The Legislative Ethics Committee cited that constitutional provision in a May 2020 memo titled “Ethical Principle and Guidance 11.” In a series of warnings, the memo said, “It is unethical for a legislator to accept per diem from the General Assembly for lodging and receive reimbursement for the same lodging from some other source.”
The memo continues, “Any legislator who has inappropriately accepted the subsistence [housing] allowance or travel allowance may repay such amounts to the Legislative Services Office.”
Berger stopped taking housing money from both his campaign and the General Assembly after the memo appeared. But unless the Ethics Committee takes action against the Senate boss, he may avoid repaying the $50,000 he took in per diems.
“It is not reasonable to expect somebody following the rules for years to take retroactive action whenever there’s a change in rules,” Berger’s spokesperson told the Associated Press.

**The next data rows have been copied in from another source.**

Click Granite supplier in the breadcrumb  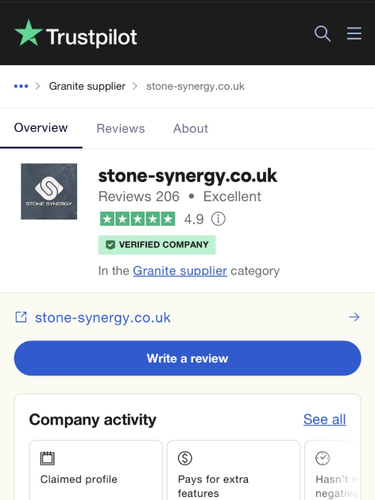(x=87, y=86)
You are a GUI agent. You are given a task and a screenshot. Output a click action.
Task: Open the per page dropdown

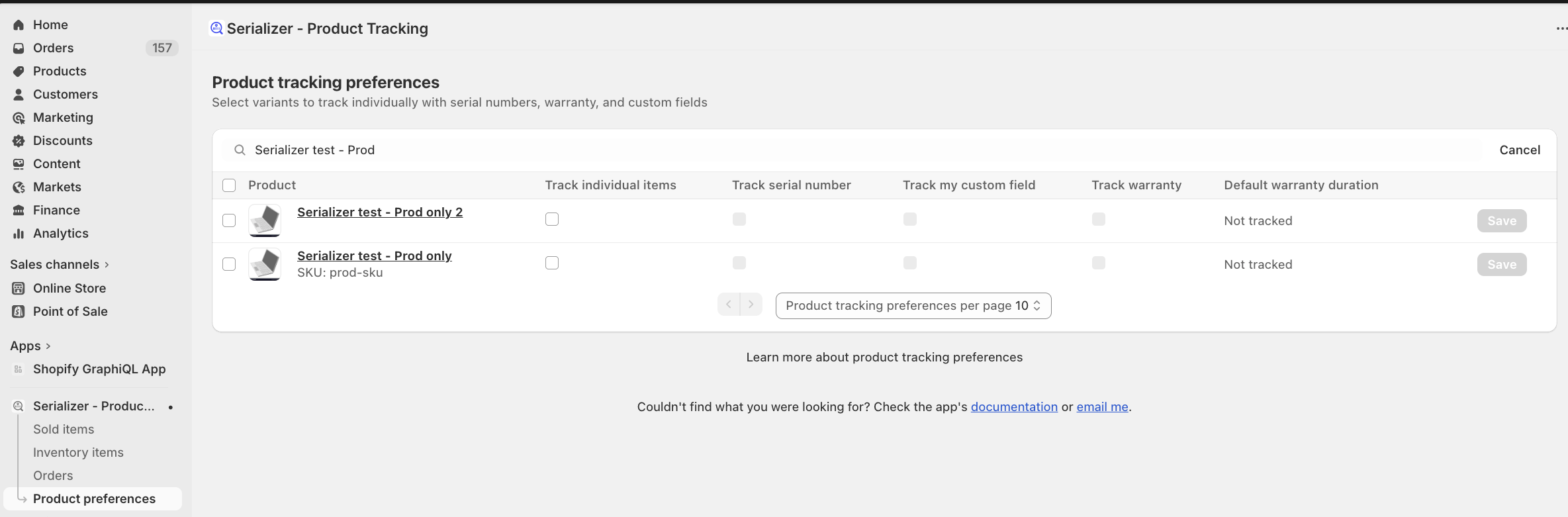[x=913, y=306]
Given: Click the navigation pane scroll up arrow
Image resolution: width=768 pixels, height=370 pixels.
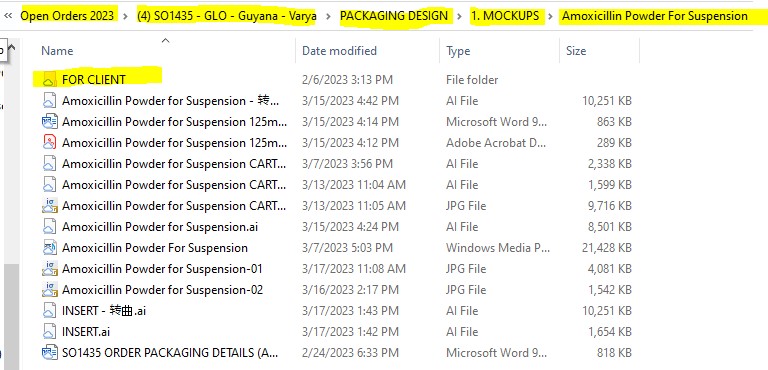Looking at the screenshot, I should coord(12,48).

Actually, there’s never been a rule to let legislators take taxpayer dollars for expenses they didn’t incur. That’s been against the constitution for 150 years, as well as against the State Government Ethics Act, which bars officials from using their public office for personal profit.
As a backbench Republican, Sen. Berger strongly supported the Ethics Act when it passed in 2006 following a scandal that put the Democratic House Speaker in prison. He promoted other “good government” reforms at the time, but something changed after Republicans won control of the state Senate and Phil Berger became Senate President Pro Tem in 2011.
In 2012, he began charging his campaign $1,200 a month (later upped to $1,500) for “rent [and] office services” for his small law office, a converted 1,400-square-foot house he owned in Eden.
Then he put his wife on the General Assembly payroll as one of his legislative assistants.
Then he began charging his campaign $1,500 a month for housing in Raleigh while also charging the government for lodging. In fact, he owned the house in Raleigh, sold it for a profit of $80,000 in 2019, then bought a condo, and continued taking money for housing from his campaign and taxpayers until this May.
Altogether, Sen. Berger has collected more than $325,000 for his Raleigh housing and Eden office.
The Legislative Ethics Committee needs to muster the courage to enforce the Ethics Act and state constitution. It must at least demand a refund of the $50,000 in per diems that Phil Berger took from taxpayers.
Bob Hall has filed numerous complaints in the past three decades about the misconduct of Democratic and Republican donors, parties and politicians, including Sen. Phil Berger.